His gaze did not waver, one brow raising in question.
“Right,” I said sarcastically. “You have been watching me?”
“For your safety,” he countered, stepping closer until the scent of ozone overwhelmed my senses. “And because I could not stay away.”
“How long?”
“Longer than you have been seeing me.”
“You are a stalker,” I said, a breathless laugh escaping my lips.

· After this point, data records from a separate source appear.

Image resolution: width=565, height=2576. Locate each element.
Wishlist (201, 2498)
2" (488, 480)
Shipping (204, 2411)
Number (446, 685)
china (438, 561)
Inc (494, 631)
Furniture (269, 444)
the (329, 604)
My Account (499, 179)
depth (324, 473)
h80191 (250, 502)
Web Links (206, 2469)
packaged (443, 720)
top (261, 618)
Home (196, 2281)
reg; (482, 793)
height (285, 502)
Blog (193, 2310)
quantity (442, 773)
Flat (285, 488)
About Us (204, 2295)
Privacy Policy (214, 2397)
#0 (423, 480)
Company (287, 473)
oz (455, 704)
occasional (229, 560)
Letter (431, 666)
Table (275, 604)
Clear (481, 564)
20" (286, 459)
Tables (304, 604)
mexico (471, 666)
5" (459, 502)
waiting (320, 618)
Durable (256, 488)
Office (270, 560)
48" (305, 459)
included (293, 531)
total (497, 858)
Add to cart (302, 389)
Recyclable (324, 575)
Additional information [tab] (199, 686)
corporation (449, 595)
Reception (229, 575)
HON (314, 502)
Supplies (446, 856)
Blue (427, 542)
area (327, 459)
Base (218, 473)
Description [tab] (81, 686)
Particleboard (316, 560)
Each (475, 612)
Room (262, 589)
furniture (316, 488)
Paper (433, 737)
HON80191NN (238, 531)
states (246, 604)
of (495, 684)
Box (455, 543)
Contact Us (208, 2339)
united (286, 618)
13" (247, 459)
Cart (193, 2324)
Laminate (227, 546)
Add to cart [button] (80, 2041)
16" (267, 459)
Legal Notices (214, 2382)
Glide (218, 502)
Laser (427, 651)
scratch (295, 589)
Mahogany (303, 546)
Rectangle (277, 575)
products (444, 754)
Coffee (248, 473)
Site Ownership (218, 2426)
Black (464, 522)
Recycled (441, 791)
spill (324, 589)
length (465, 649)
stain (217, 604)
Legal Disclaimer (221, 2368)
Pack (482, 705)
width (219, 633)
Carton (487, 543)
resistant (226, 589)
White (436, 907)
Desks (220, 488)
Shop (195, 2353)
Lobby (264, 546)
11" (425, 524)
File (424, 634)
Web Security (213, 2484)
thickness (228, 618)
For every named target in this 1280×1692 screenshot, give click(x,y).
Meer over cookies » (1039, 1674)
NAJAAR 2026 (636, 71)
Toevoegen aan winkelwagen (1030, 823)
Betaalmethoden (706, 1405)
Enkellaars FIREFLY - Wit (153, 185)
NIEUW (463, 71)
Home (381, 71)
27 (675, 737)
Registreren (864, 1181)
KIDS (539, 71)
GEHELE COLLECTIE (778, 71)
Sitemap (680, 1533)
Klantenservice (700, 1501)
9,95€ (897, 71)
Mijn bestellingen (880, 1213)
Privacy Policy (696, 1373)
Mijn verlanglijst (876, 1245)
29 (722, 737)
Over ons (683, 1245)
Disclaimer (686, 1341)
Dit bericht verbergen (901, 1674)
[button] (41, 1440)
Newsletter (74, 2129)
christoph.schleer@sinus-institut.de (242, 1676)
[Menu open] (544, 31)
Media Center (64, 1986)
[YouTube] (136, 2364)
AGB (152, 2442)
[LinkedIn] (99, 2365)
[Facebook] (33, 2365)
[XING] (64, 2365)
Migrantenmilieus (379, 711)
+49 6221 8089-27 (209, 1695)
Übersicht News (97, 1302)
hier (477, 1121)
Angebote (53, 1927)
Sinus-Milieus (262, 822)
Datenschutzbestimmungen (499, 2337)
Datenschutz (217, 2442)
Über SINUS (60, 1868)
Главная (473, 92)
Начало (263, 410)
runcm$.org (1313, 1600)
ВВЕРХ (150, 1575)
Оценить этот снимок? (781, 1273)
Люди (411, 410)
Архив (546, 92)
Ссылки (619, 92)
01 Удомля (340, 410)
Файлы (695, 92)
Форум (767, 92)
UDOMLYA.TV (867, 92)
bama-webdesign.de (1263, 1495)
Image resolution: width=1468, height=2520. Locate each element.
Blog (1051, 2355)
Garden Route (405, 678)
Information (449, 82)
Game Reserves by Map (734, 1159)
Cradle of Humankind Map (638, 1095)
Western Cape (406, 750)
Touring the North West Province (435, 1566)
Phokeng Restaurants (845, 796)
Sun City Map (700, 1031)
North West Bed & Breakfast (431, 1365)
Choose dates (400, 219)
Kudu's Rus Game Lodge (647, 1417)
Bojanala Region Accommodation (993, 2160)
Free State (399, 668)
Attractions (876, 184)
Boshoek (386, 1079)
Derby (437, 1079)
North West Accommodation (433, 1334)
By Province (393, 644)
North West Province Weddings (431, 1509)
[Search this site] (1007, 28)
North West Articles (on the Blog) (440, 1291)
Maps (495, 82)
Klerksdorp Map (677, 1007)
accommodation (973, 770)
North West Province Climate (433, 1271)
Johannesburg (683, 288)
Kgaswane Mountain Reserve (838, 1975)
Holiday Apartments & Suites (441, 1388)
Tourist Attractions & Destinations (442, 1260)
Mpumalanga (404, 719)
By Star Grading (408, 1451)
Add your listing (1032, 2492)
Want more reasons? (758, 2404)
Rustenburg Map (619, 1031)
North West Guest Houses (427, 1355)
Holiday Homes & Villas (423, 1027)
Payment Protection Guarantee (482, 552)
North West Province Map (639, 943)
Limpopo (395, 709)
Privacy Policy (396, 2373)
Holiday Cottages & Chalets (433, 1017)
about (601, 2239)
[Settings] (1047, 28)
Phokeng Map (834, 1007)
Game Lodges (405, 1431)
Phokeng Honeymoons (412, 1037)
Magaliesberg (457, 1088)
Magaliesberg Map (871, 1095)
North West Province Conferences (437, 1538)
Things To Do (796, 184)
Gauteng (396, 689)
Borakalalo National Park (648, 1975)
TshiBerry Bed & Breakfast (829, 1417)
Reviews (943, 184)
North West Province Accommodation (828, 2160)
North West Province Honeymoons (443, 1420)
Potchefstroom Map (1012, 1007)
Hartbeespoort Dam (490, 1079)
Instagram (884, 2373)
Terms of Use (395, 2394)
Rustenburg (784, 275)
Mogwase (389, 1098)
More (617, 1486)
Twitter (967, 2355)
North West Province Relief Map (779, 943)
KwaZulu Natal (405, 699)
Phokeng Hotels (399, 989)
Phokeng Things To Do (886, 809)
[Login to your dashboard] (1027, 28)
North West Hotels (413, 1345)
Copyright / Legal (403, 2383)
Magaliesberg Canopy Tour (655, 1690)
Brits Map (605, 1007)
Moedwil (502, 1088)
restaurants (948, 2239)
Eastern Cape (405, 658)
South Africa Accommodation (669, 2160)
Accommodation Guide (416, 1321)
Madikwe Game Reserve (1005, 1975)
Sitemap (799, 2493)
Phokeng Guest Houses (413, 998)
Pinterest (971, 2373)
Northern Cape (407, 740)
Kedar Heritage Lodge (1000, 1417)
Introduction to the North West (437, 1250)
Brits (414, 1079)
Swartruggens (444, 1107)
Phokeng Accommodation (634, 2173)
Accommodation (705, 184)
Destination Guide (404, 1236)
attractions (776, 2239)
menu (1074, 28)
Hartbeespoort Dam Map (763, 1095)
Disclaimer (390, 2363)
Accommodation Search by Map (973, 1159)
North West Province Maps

Talon’s lips pulled down. “I prefer the term observer.”
“That is a synonym!”
Talon waved me off. “Just get some rest, little flame. You can yell at me more when the sun rises.”
A scream of pure frustration bubbled out of my throat. I grasped a heavy fur blanket and hurled it at his bare chest. It smacked him with a soft thud and tumbled to the floor, but he did not flinch.
“Get into the bed, little flame,” he ground out, his voice dropping an octave. “Or I will put you there myself.”
My eyes widened. I knew there was truth to his words—and perhaps a part of me did not want to test his patience any further. I muttered a curse under my breath, scooped the fur aside, and slipped into the cool, silk sheets.
I pointed a finger at him. “Do not—under any circumstances—join me.”
His shoulder quivered with a silent laugh. “Then where, Kaelia? Where should I sleep?”
I turned my nose up, burying myself deeper into the furs. “You can sleep on the riverbank for all I care.”
Talon’s laughter rolled through the cavern, deep and resonant, as he moved toward a side chamber.
Despite the terror of the night, the sound of his laugh caused my own lips to betray me, tipping up just a fraction before I pulled the blankets over my head.